Job:
Reproduce word for word the rows from the line containing "Given: Click the location pin icon for Local" through the line containing "Looking at the", including both of those lines, and leave out the pictures.

Records for this exercise:
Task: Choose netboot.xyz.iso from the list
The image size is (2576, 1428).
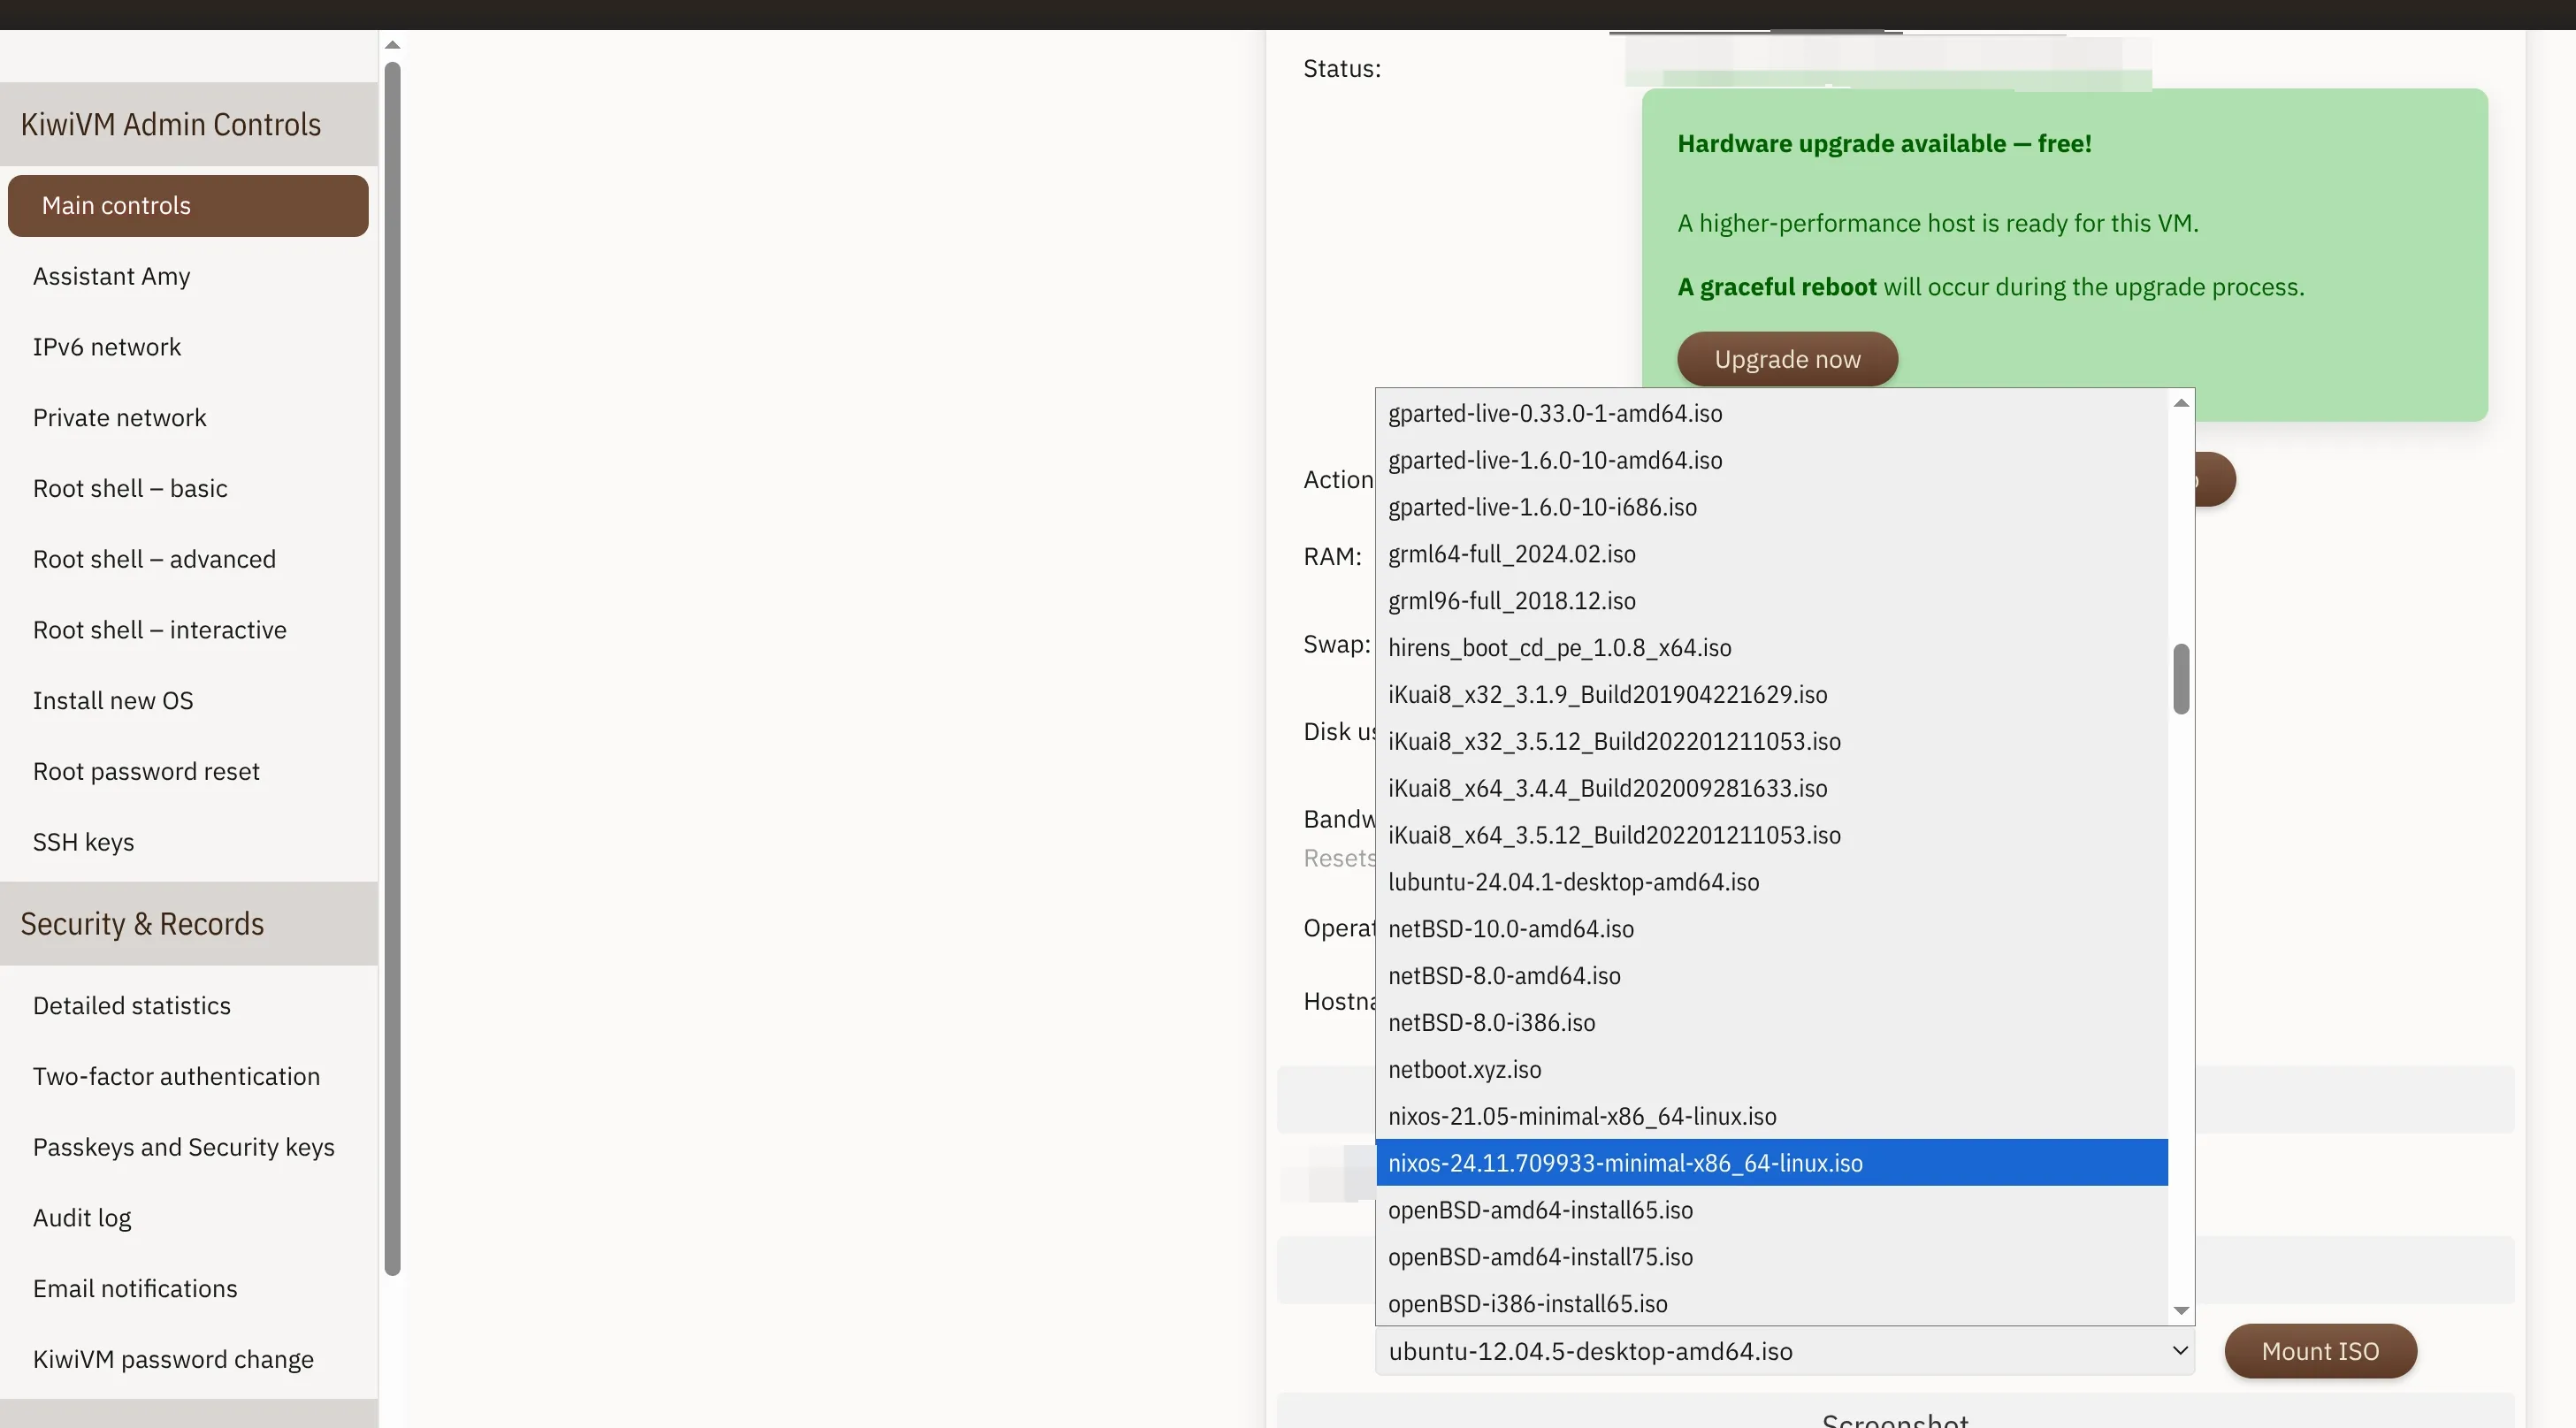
--
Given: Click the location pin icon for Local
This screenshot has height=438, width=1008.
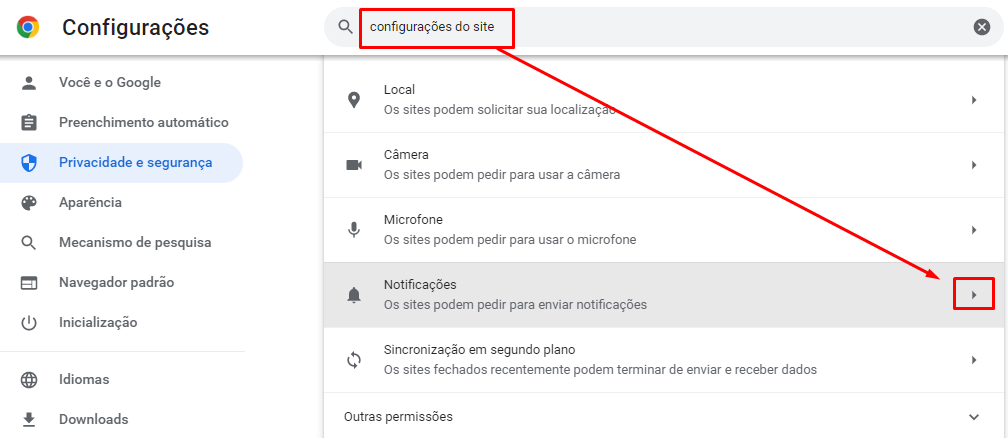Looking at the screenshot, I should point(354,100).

Response to this exercise:
Given: Click the location pin icon for Local
This screenshot has height=438, width=1008.
Looking at the screenshot, I should point(354,100).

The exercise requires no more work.